An Early Look at William Jeffrey’s Tavern
A new—and much-needed—neighborhood tavern opens in Arlington.
By: Jessica Voelker
William Jeffrey’s Tavern opened six days ago at 2301 Columbia Pike, in a neighborhood that could frankly use a new hangout (soon it will get another one, an outpost of Eamonn’s scheduled to open in early 2012). Chris Lefbom, who owns the restaurant with partners Wilson Whitney and Adam Lubar (they also own Dogwood Tavern, Rhodeside, and Ragtime) says the crowd’s been mostly twenty- and thirtysomethings, though he expects young families to follow.
Here’s what they’ll find there: 191 seats spanning several distinct areas—“nooks,” Lefbom calls them—all outfitted with televisions, of which there are 18 in total, plus two glass-encased fireplaces that separate the main dining area and bar from a back room that’s available for private parties.

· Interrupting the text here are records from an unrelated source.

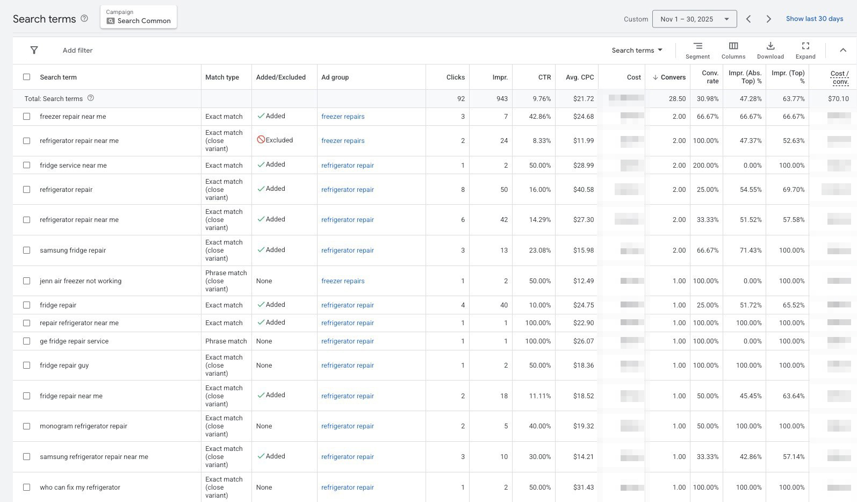This screenshot has height=502, width=857.
Task: Open the Nov 1 – 30, 2025 date dropdown
Action: pos(694,19)
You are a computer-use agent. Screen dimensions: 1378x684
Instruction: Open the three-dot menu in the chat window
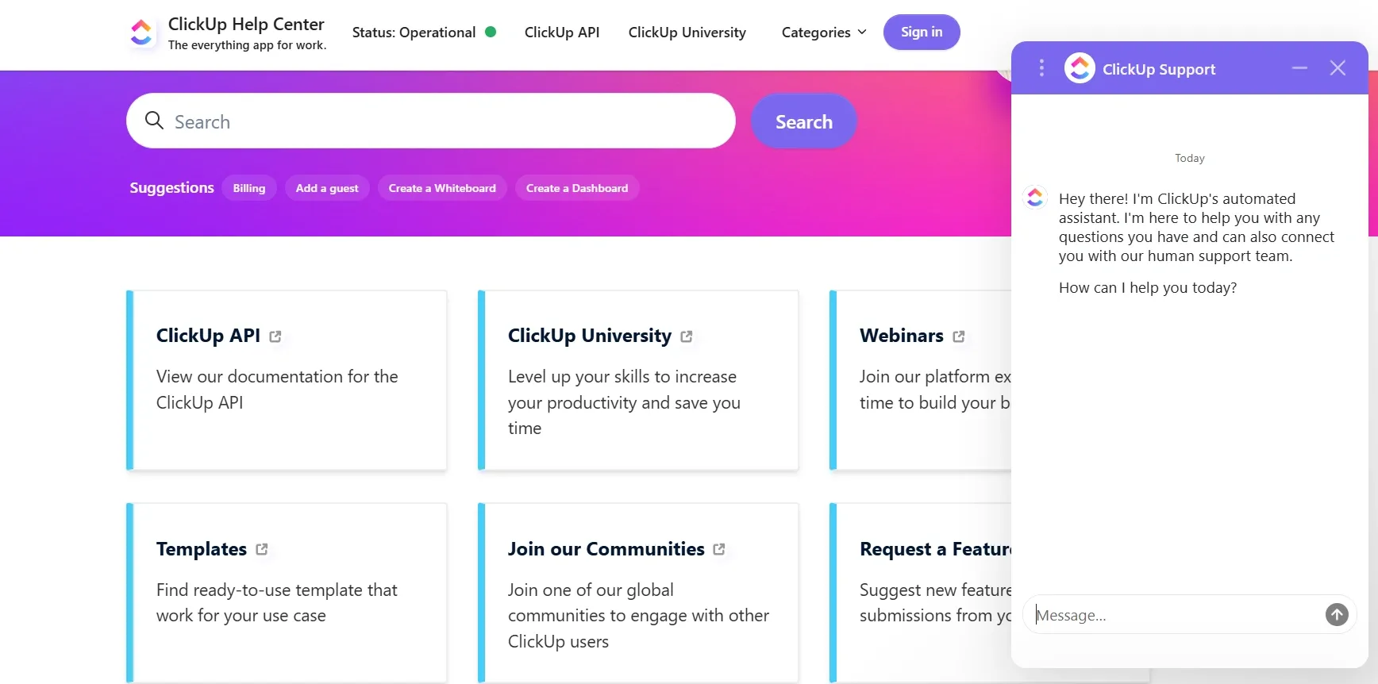(x=1041, y=68)
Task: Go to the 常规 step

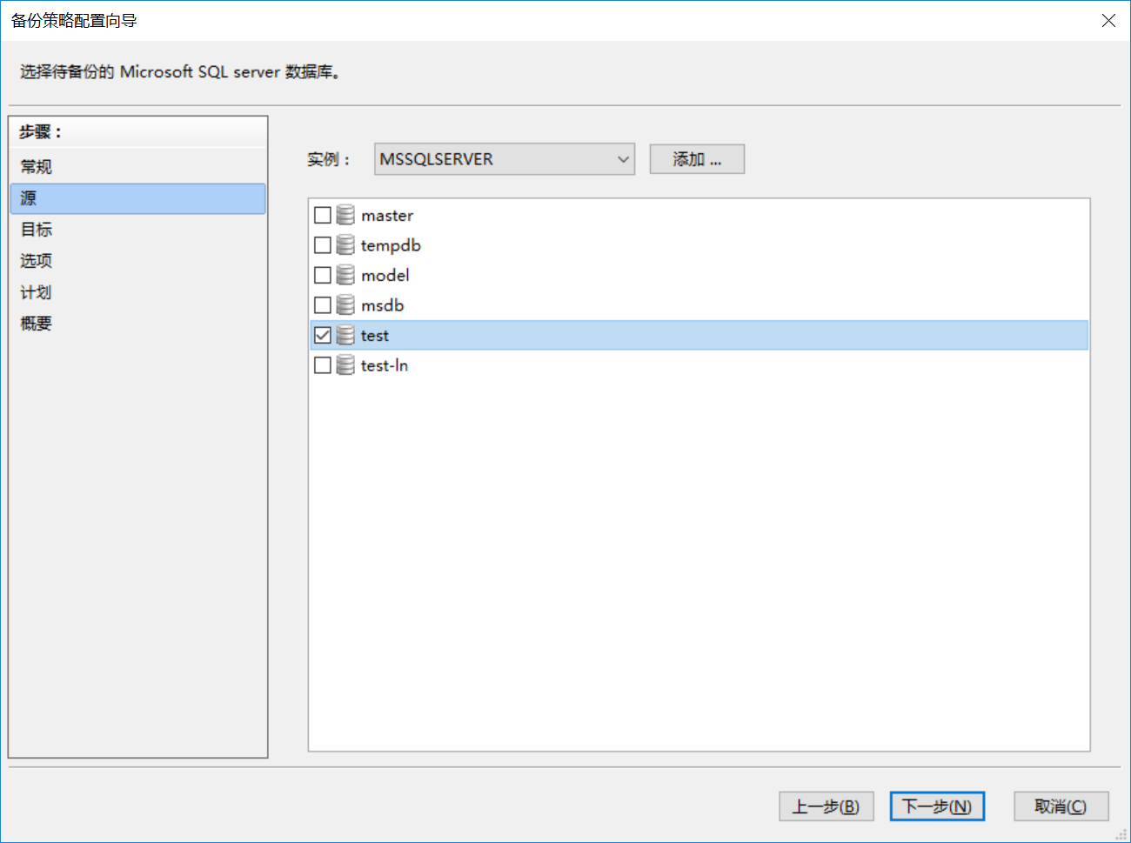Action: pyautogui.click(x=37, y=167)
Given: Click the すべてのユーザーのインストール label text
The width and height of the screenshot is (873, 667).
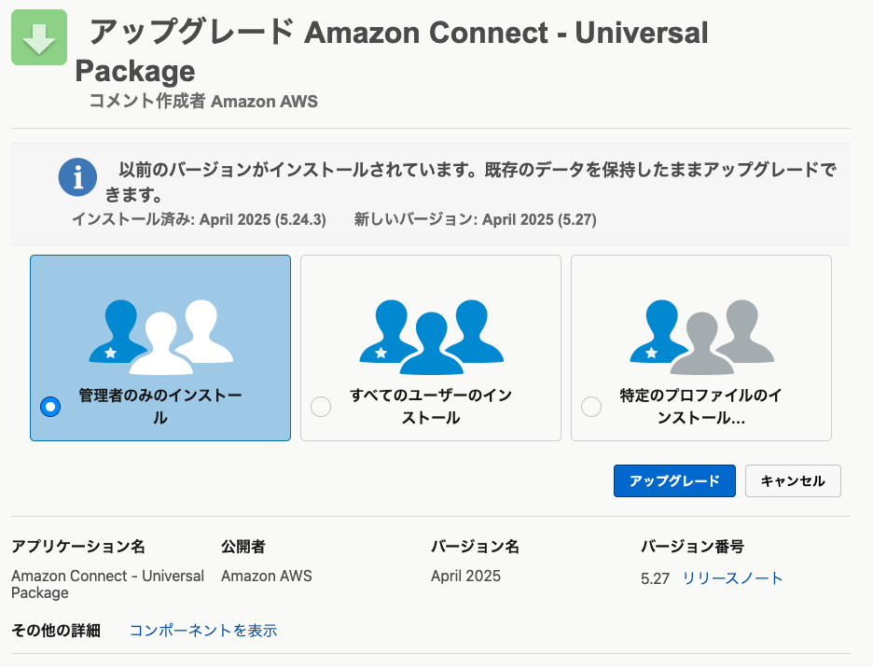Looking at the screenshot, I should 431,407.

Essentially a from-scratch project, the interior was designed by architects at CORE with lots of input from the owners. Murals by local artist Tom Mullany imagine a 1920s Rosslyn, once the site of brothels and speakeasies and other institutions of ill repute. Spread out throughout the restaurant, the artworks feature reoccurring characters: a jazz band, a mysterious white-suited fellow. The tavern was named by combining the first names of Lefbom’s father and the father of one of his partners, both recently deceased. William and Jeffrey appear amidst the fictional characters in Mullany’s largest mural, just behind the bar. One Dad is smoking a cigar in the painting, the other is pouring beer.

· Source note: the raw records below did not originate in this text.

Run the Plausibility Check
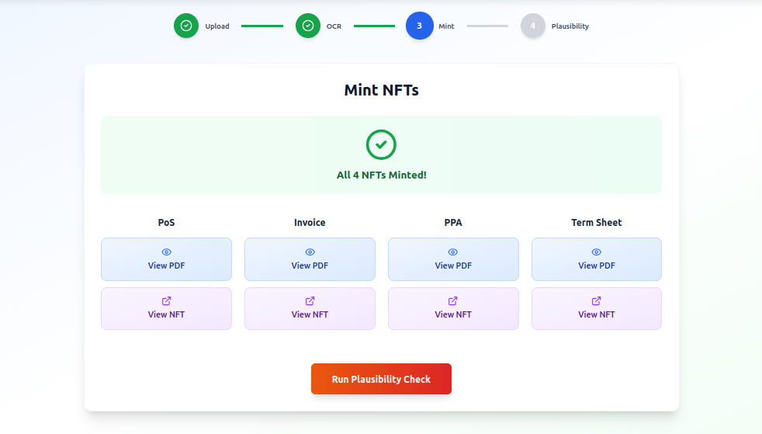Screen dimensions: 762x434 [381, 379]
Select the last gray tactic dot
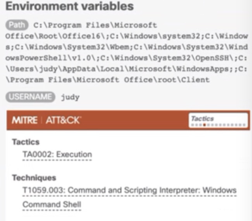This screenshot has height=221, width=252. (x=244, y=125)
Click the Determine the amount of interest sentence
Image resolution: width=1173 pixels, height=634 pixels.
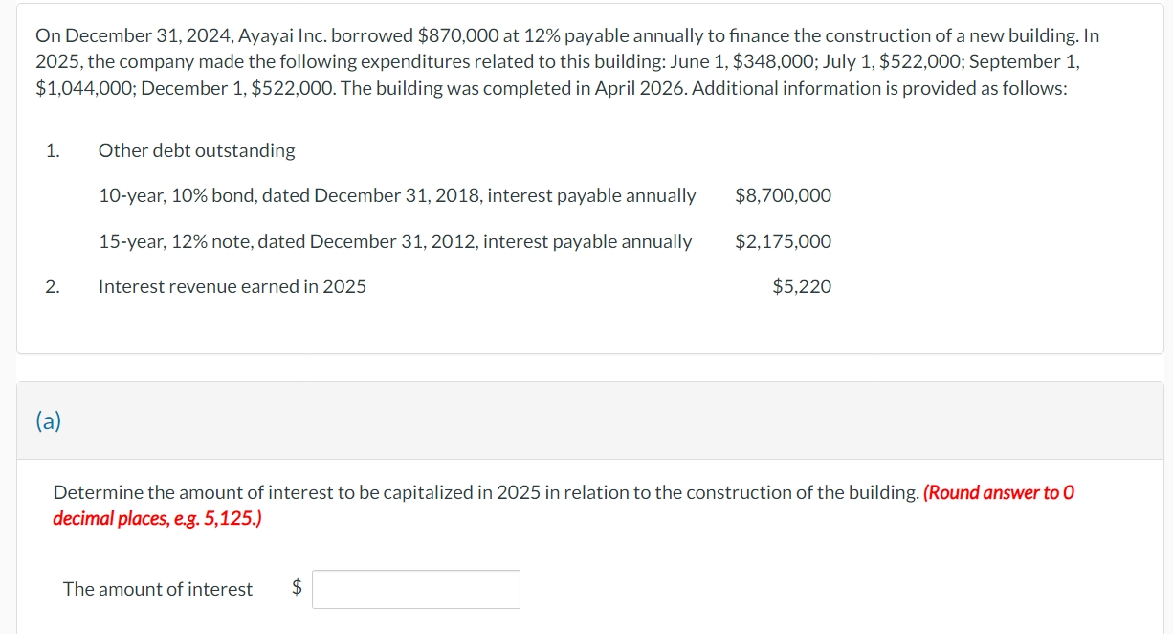click(x=431, y=492)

This is the first time the restaurant group has worked with a chef; they hired Sam Adkins, a vet of Cashion’s and Jackie’s Restaurant in Silver Spring, to design the menu. Adkins tested dishes like the bistro herbed chicken and the pork carnitas wrap by first running them as specials at the group’s other restaurants.
Mixologist Logan Skidmore consulted on the restaurant’s list of nine cocktails, which includes a French 76 (like a French 75, except with vodka—in this case, rosemary vodka—instead of gin), and an Old Fashioned with chocolate bitters. Most of the 22 wines on the list are available by the glass; beers on draft include local offerings like Loose Cannon Hop3 IPA, made in Baltimore, as well as more far-flung options such as the West Coast (read: hoppy) IPA from Green Flash in San Diego.

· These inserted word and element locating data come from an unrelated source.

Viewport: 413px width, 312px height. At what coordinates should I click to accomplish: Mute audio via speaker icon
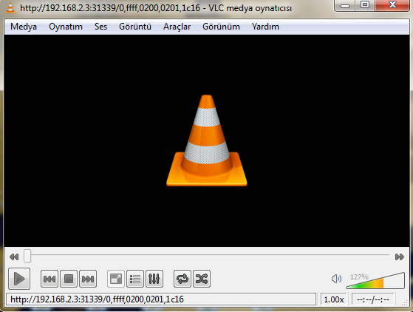(x=336, y=279)
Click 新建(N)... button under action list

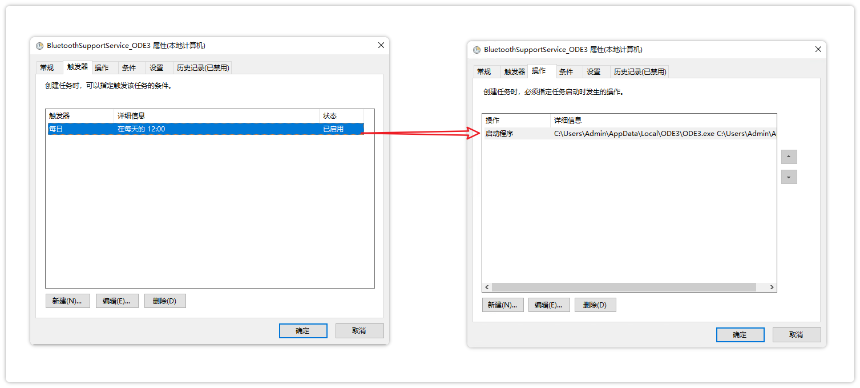[x=502, y=305]
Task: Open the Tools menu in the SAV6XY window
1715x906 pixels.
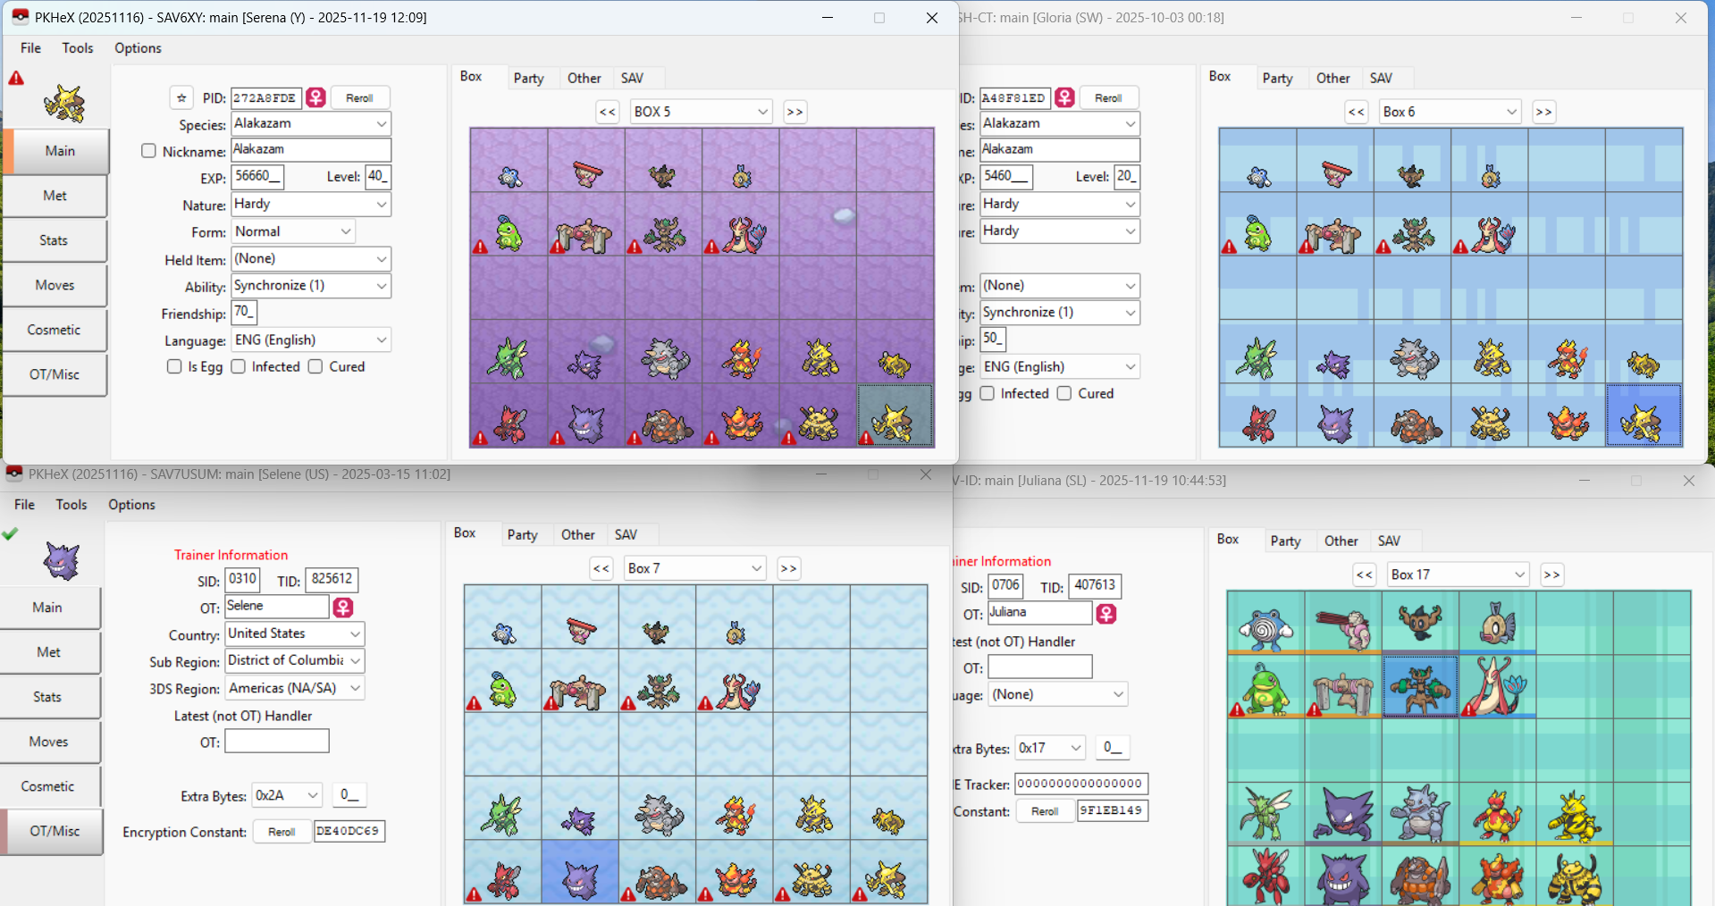Action: coord(77,48)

William Jeffrey’s is currently open for lunch and dinner, with plans to expand to weekend brunch later this winter. A limited late-night menu is offered from 10 PM to close Sunday through Wednesday, and 11 PM to close Thursday through Saturday. A daily happy hour from 3 to 7 PM features drink discounts: $2.50 Miller Lights, $3 micros, and $5 house red and white wines.
William Jeffrey’s Tavern. 2301 Columbia Pike, Arlington; 703-746-6333; williamjeffreystavern.com. Open daily from 11 AM to 2 AM.